The task: In the travel post below, what do the locals call the stone-desert part of Mongolia?

Page:
──────────────────────────────
We are now in Olgii, western Mongolia. Arrived last night. Tosontsengel was fantastic in many ways. Interesting when the hotel you stay at does´t have water or electricity between midnight and 8 at night. 😉 But friendly people indeed. The further west you go in Mongolia the rougher it gets. More stone deserts and less to see. And the western province were Olgii is located mostly has a Kazak/muslim population so also the culture change the further west you get. Some pics…..

Sorry but I don´t know who this is. Found this statue in Tosontsengel next to the internet café that we located. And they didn´t have wifi there so we could not use if with our Macbook Air computers……

Floodings caused by rain makes it hard to drive even within the cities quite often. We learned that Tosontsengel is the coldest place in Mongolia during winter. Often gets below -50 C…..

A stairway to someones house……

Eva eating traditional mongolian food at a small restaurant.

I tried to take this pic so that she would´t notice but I think she did….. Classic mongolian look and she had the most friendly face. She must be someones grandmother. She looks like a grandmother.

Eva crossing the street on the only stretch of tarmac in Tosontsengel……. 200 meters about. 4 speed bumps……

Skyline hotel. Great place to stay while in Tosontsengel. No electricity or water between midnight and 8 in the evening tho but very helpful and friendly folks.

It´s a common thing to see horses or cows walking around within the villages.

A petrol/water…….vehicle…..

A rather big part of Mongolias population still live their lives as traditional nomads and this is rare these days if one looks at all the different countries around the globe. The swedish Same population are very “westernized” when compared to the mongolian nomads but many of the gers actually have a rusty satellite dish somewhere behind hidden….. But the way they live their lives is still very traditional when compared…..

One can often find these small open air “temples” were people stop and offer things to the Earth for good luck on a journey or in life.

Another temple.

I don´t remember what village this pic was taken but it had nice decorations on the paling…..

Workshop, 10 meters to the right….. 🙂

Mongolian doormat….. 😉

The further west we got, the harder it got to ride the bikes. Sharp stones, rocks and stone deserts. There were landslides and major water crossings after the heavy rains in our way too between Hovd and Olgii and Eva had a sore shoulder and hip after her crash. So we decided to ask around if anyone could help us to get to Olgii to save the bikes and ourselves. We found two really amazing guys that took us the last stretch to Olgii on this little russian made mini bus. We loaded the bikes yesterday and they did a totally amazing job both when it came to strapping the bikes down so they would´t get totally smashed up during the VERY bumpy ride and the driving itself. Again, FANTASTIC people that did so much more than they had to.

Flat tires are very common on these roads.

Stone deserts. The locals calls this part of Mongolia for “Mini Gobi”. The real Gobi desert is located further south.

This used to belong to a horse.

Wouldn´t want to cross this river on a bike. The driver was a bit nervous first but he did a fantastic job with his little russian made 4-wheel drive mini bus. Same type of car that I´ve written about earlier in the blog.
──────────────────────────────
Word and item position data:
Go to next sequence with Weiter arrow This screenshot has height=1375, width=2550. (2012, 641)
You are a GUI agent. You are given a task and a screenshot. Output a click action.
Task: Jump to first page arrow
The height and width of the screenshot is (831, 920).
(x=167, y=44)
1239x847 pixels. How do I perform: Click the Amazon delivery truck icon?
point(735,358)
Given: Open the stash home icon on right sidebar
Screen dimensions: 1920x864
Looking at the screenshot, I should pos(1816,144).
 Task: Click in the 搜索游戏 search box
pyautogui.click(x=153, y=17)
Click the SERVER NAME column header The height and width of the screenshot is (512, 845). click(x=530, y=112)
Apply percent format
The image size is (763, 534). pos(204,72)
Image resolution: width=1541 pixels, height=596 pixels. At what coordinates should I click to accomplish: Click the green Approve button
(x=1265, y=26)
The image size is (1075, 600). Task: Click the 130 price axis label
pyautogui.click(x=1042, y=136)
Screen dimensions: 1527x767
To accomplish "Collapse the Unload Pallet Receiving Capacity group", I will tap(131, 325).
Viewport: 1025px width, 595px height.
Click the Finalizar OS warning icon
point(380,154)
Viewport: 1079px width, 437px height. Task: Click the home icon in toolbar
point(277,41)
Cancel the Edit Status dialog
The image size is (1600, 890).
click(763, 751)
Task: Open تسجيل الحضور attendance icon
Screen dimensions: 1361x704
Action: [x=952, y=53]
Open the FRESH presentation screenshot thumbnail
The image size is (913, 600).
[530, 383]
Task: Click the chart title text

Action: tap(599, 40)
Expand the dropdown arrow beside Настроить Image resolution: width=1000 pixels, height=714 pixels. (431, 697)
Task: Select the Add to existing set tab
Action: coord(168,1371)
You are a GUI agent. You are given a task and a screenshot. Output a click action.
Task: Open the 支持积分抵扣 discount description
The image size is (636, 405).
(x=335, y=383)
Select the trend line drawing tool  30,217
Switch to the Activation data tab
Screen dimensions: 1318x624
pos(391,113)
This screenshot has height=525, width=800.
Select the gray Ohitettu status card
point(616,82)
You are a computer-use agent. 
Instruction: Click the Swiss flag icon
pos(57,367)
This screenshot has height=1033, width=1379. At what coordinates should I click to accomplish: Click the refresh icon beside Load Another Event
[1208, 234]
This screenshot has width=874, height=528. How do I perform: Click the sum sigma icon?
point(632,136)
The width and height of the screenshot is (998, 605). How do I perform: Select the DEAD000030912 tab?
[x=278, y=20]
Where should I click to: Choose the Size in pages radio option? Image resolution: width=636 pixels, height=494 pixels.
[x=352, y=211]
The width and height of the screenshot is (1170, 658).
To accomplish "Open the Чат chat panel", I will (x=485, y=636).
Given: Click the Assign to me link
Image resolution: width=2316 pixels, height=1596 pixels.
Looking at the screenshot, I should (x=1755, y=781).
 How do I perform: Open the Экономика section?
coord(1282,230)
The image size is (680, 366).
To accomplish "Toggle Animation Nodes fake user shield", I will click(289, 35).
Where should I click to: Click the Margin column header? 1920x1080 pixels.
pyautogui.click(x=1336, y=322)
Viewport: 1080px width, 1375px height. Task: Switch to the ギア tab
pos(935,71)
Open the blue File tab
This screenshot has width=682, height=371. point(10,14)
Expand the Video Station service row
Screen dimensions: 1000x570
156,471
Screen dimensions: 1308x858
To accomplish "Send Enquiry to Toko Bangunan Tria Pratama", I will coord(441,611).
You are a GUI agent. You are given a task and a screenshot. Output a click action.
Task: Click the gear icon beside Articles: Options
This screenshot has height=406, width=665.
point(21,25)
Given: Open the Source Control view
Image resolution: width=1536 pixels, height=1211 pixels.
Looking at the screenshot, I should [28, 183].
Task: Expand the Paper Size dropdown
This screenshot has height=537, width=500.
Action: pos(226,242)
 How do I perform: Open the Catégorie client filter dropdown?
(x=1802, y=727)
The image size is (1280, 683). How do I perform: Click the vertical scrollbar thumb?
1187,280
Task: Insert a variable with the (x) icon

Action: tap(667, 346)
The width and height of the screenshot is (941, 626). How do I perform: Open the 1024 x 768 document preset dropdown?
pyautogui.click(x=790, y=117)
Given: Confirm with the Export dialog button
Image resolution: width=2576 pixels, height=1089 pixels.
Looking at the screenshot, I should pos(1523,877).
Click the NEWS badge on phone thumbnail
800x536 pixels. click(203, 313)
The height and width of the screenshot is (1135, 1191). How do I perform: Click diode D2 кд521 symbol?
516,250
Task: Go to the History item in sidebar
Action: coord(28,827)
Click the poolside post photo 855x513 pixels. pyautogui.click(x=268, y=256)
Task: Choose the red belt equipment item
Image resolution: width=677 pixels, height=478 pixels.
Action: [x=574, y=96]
──────────────────────────────
Solved problem: "Mini Gobi"